I have heard that every writer has moments of despair regardless of which phase in their writing life they find themselves. They write and believe, write and believe, and then at some unforeseen moment, the time comes to throw the laptop across the room. I am no exception.
The time came for me on a Monday like any other. My breakdown alternated between bawling and pretending to be in control, as when facing the friendly grocery checkout clerk. In those brief dry intervals, I conjured hatchling sea turtles running toward the sea, an image I call upon in times of turbulent emotion. I imagine that my problems are nothing compared to theirs, as only one out of a hundred hatchlings makes it to the ocean alive.
What prompted the episode was a series of storytelling challenges that finally collided with a decision to crash and let it all burn at 451 degrees. I quit, I said, the only two words I could utter intelligibly. I wasn’t accomplishing my only reason for writing – to inspire a love for all the creatures on our planet. Too environmental might be the simplest way to put it. Some writers are genius at showing us the intersection between nature and human nature, like Richard Powers, Charlotte McConaghy, and Lydia Millet. Some are not.
By the end of that Monday I felt in my hand the chunk I had torn from my heart, the part that’s my essence, who I am when I think about who I am. Writing this a week later still springs forth those tears, dripping into the crevices of my keyboard, rusting its innards, rendering the letters E,V,O, and L sticky and useless.

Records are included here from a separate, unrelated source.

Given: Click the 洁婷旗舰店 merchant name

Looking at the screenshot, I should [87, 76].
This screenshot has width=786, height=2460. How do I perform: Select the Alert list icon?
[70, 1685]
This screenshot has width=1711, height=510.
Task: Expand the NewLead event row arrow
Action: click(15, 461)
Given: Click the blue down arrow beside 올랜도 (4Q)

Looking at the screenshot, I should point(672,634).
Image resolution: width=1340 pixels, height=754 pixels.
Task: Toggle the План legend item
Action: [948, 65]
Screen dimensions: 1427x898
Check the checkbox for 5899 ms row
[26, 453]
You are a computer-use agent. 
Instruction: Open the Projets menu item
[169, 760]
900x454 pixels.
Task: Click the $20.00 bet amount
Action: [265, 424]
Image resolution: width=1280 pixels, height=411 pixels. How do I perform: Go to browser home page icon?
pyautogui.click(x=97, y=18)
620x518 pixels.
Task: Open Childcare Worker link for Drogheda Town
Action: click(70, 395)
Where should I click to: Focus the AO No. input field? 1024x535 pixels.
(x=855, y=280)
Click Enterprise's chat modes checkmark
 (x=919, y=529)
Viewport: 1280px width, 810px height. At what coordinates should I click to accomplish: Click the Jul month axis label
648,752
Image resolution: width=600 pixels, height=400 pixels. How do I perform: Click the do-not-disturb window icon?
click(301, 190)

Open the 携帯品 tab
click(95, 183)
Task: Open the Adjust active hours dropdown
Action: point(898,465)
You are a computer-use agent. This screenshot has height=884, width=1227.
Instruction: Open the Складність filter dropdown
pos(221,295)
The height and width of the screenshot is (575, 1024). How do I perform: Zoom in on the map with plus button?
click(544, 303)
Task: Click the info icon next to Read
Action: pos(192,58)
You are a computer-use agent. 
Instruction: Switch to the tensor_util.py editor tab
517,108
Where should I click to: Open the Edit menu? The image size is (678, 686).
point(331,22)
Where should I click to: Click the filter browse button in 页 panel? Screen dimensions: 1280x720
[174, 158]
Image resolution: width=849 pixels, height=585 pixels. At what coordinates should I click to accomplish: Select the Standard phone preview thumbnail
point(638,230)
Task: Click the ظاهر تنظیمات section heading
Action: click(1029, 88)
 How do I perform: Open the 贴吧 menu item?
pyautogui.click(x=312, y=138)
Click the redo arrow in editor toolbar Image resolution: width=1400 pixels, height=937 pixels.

Maybe for the time being I won’t be working on the novel, but I’ll have to write in some context. A long time ago I blogged as a method of checking my sanity when I was home alone with a baby and toddler. It let me be me for a short restorative moment, and I think allowed me to be a better parent because of it.
So I’m trying it again. Some posts may occasionally be about writing, but all of them will include some aspect of nature – seeing it, saving it, allowing it to save us. Maybe someone will read, maybe not. Maybe I’ll rewrite my novel (again), maybe not. Or maybe I’ll never give up. Those baby sea turtles need us.